For the first time in a long time, we have a president who respects Congress’s lawmaking primacy. The problem is that Congress doesn’t respect itself.
Somewhat surprisingly given his role in the pen-and-phone Obama administration, Joe Biden has repeatedly signaled the constitutional limits of his office. As president-elect, he told civil rights leaders that progressive calls for unilateral executive action are “way beyond the bounds” of the Constitution. And while signing a spate of orders during his first days in office, the president emphasized “there’s nothing new that we’re doing here”—his point being that he was simply rolling back Trump’s executive initiatives, not usurping congressional authority.
Biden’s evident reluctance to make law is a refreshing break from modern presidential practice. Obama famously resorted to expansive interpretations of executive discretion to bypass lawmakers, while Trump adopted all the trappings of an imperial president, including the declaration of a bogus emergency to fund a border wall beyond what Congress was willing to provide.
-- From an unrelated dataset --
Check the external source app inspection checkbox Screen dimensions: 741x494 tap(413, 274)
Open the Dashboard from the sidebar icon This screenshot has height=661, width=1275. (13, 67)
The reason for Biden’s restraint is obvious: He spent his adult professional career in Congress. Given that personal history, it’s no wonder he’s sensitive to presidential overreach, which invariably diminishes the legislature.
What is far less obvious is why Congress has rejected the president’s message of congressional empowerment. Indeed, leading lawmakers are more gung-ho on presidential authority than the president!
In late January on The Rachel Maddow Show, for example, Senate Majority Leader Chuck Schumer urged Biden to “call a climate emergency,” because “he could do many, many things under the emergency powers of the president that he can do without legislation.”
On multiple levels, Schumer’s request is bizarre. For starters, his statement defies constitutional logic. He is the Senate Majority Leader. If Schumer wants climate policy, wouldn’t passing legislation make more sense? Instead, he’s emphasizing what the president can do “without legislation.”
More broadly, Schumer is being transparently hypocritical. Back when Trump abused the president’s emergency powers to bypass Congress, Schumer’s floor speech channeled the Founding Fathers in expressing his outrage. Now, he’s a cheerleader for the same constitutional harm. He had it right the first time.